Thursday, February 17, 2005

Charleston

I'm headed to South Carolina next week for a family tradition: my brother's birthday weekend in Charleston. Typically, this involves lots of seafood at GREAT dive restaurants (I'm not telling you where they are, I don't want them crowded next time I go) and lots of alcohol. It's been going on for almost twenty years, and my brother's in his thirties.
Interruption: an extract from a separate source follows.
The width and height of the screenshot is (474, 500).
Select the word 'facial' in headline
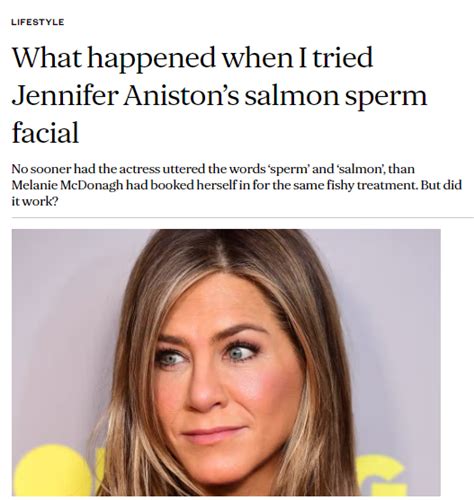click(x=45, y=132)
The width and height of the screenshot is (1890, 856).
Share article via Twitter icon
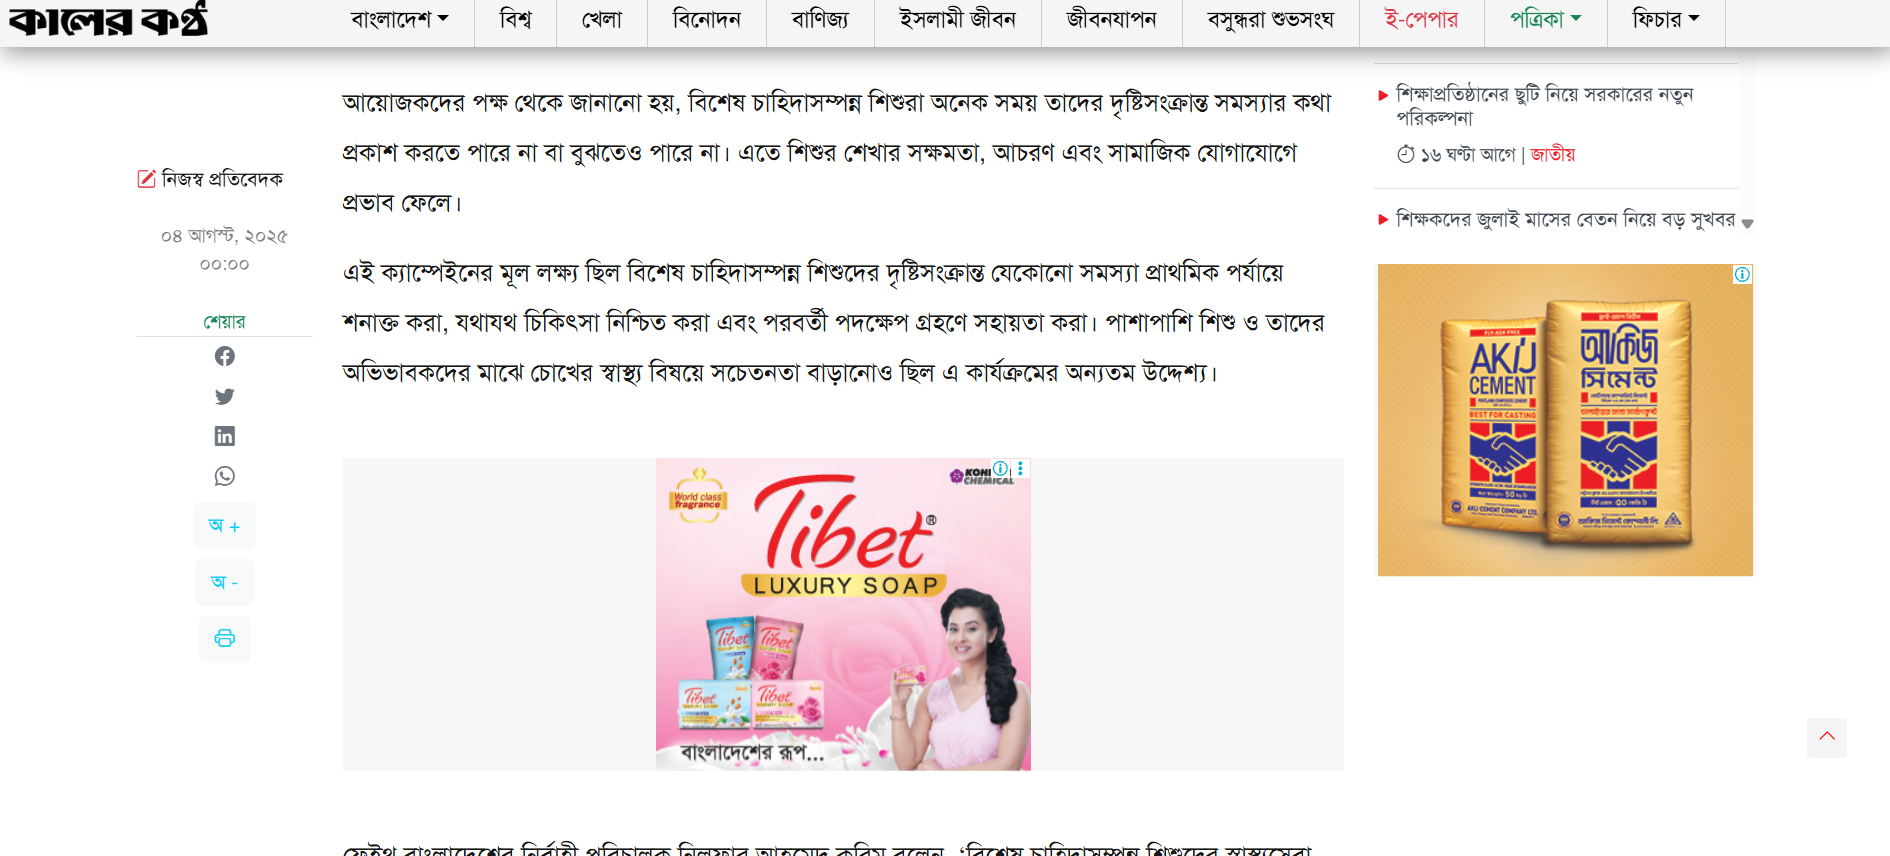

It all started because my father made us a deal as kids - he would take us out to dinner wherever we wanted to go, with whomever we wished to invite, on our birthdays. I grew up in SC, and originally in a smallish town, so choices started out fairly limited. In fact, as young children, our favorite place to go was Duff's, a truly horrible buffet restaurant that we loved for its plethora of desserts. The food was terrible, but if you're 6, you don't care about canned butter beans when you know you have a bank of sugar and chocolate to wade through once you've gotten the requisite peas and carrots out of the way. So early on, the parental deal became, "I will take you out anywhere you want to go...except Duff's." This remained part of the sentence long after Duff's closed forever, just in case.
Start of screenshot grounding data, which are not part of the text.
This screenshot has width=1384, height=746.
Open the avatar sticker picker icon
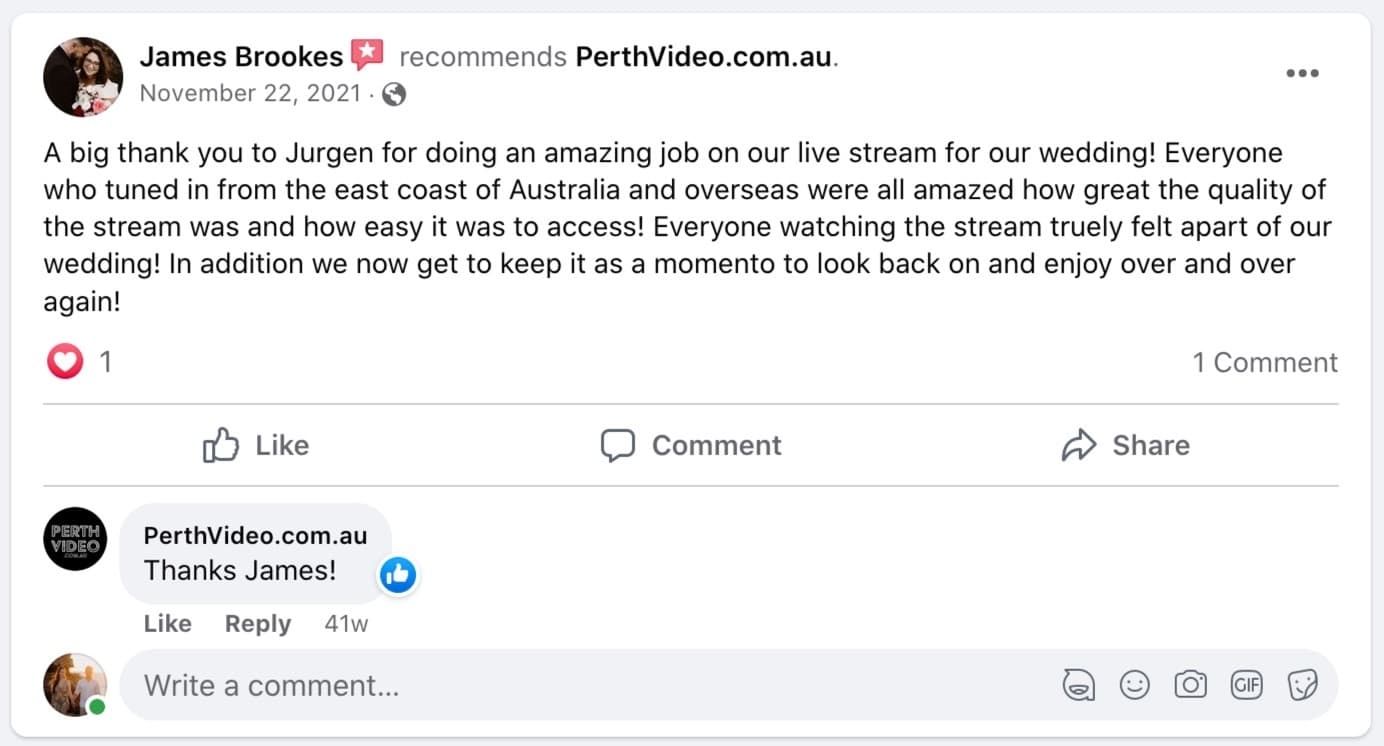1078,685

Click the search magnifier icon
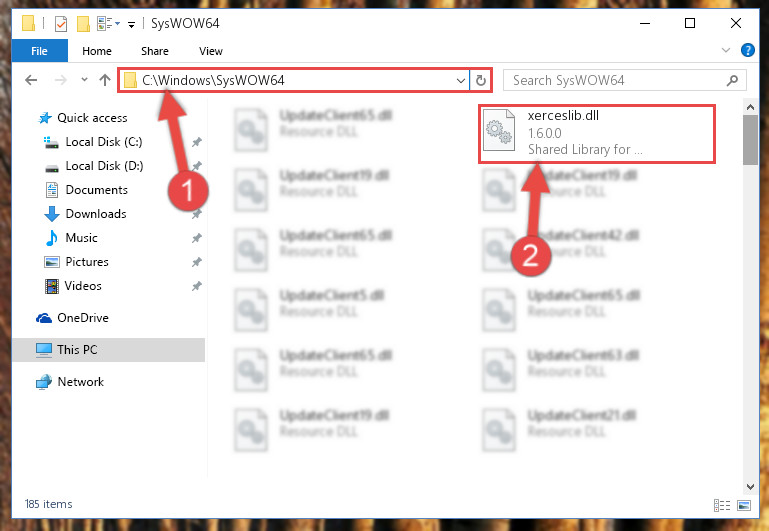(732, 80)
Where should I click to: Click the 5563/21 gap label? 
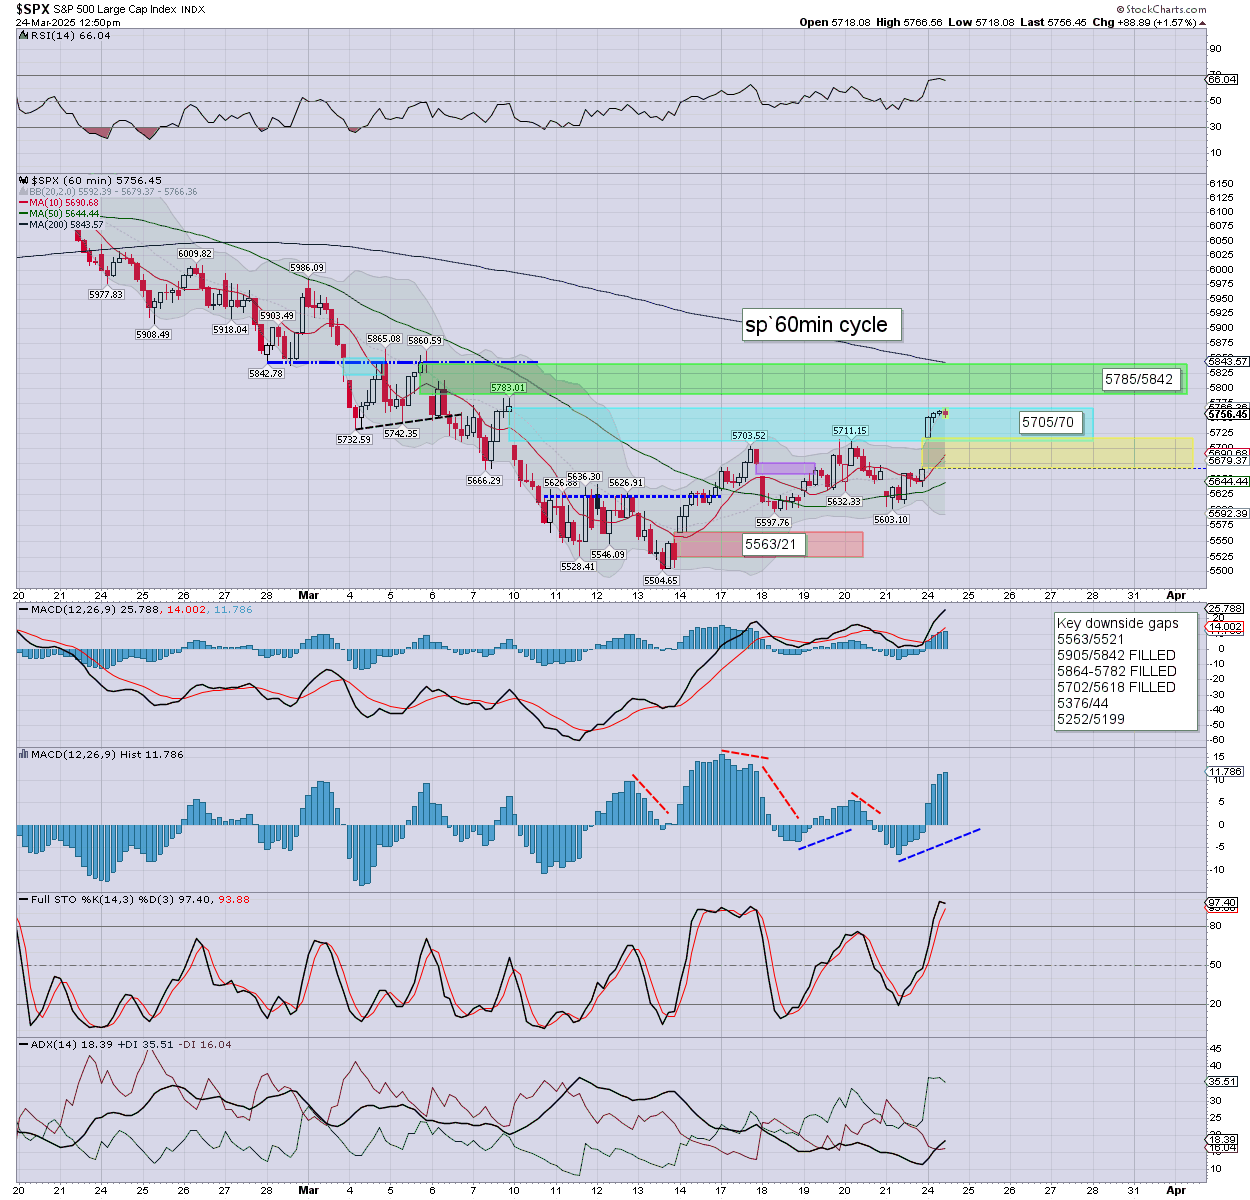[770, 544]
When I was about 9 we moved to Charleston and the culinary world exploded. Not that my brother and I were able to take advantage of that or even understand it at our tender ages, but at least the choices widened. I think one year my brother wanted to eat oysters, and asked to be taken up the coast to a place at Murrell's Inlet. My Dad's response was, if you want oysters, let me take you to a REAL oyster place.

We ended up at our now regular dive haunt. It's made of cinder blocks. The cinder blocks are covered with graffiti. The workers roast great shovelfuls of oysters on a grate over an open fire at the far end of the room, and when the oysters are sufficiently roasted, they carry the shovelful over to your table and dump them on the newspaper-covered table. You get a bucket to put shells in. You get plastic containers of melted butter. You get a dull knife to pry the oysters open. You get a packet of saltines. Go ahead, eat up.

Over the years, not all of the guests have been as excited as my brother about roasted oysters. Frankly, I'm a little shocked that my sister-in-law ended up part of the family while not liking oysters that much. A testament to true love, I think. But there's something so up front about the place you have to love it. It's dirty and old and plain and all of the energy is focused into getting you some good-tasting oysters. The oysters are great, and that's why you're there, and there's no wasted time. Decor? Who needs it? Shucking oysters is dirty work.

I am suddenly entirely homesick. There are things I don't love about South Carolina, but there are a lot more that I do, and I miss it. I miss the cadences of speech, and the bobs and twists of phrase, and I miss the decoding that comes second-hand to a native. The Midwest is a friendly place, but it's flat, and what you see it what you get. With Southerners, you get layers.

It's hard to explain to people who have only seen the South in Hollywood movies, all Spanish moss and people in rocking chairs on decaying porches with their hound dogs. That is, of course, not the South any more than a lone hog butcher is Chicago or a wisecracking, rugged policeman with a heart of gold is New York. A lot of the South is just like everywhere else nowadays, big box stores and chain restaurants and highways.

Maybe I shouldn't even try to explain it. In the end, it's home.